I have been developing an app for my company that uses Dropbox to store some files that should be read/written to when the user uses the auto-py-to-exe .exe I've made that is locally installed on our user's computers. This is my first time using Dropbox's API so the finer points may have been lost so please be patient!
What I'm trying to do:
When a user opens my .exe, an access token for that user is generated using the OAuth flow as I understand it:
- the .exe checks to see if an access token for a new user exists in the program's local cache on the user's PC.
- If no access token is found, it asks the user to log into Dropbox through a web browser, accept access to the app (using the app's key), and get an authorization token.
- The user then copys and pastes this authorization token into a text prompt the .exe provides.
- This authorization token is then exchanged with the app's secret key to obtain an access token for that user which is stored locally for future logins on the user's PC.
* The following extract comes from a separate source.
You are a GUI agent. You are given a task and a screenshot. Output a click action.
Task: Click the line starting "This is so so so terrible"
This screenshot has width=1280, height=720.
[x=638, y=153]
- If this is successful, the user only has to do this one time and henceforth will go straight into the .exe without needing to do any more OAuth on their part.
This has been successful and the authorization tokens and access tokens seem to be generating valid dropbox.dropbox(<access code>) objects. I can query these objects for different users and see that the tokens are valid for the app key/secret pair the .exe parses. My understanding is that this access token is tied directly to the app on Dropbox. As in; the root path for searching for files is the root path of the app itself: <Dropbox>/Apps/<My App>/. This should be the same for every user who makes a call to the API using the access token that is generated and saved.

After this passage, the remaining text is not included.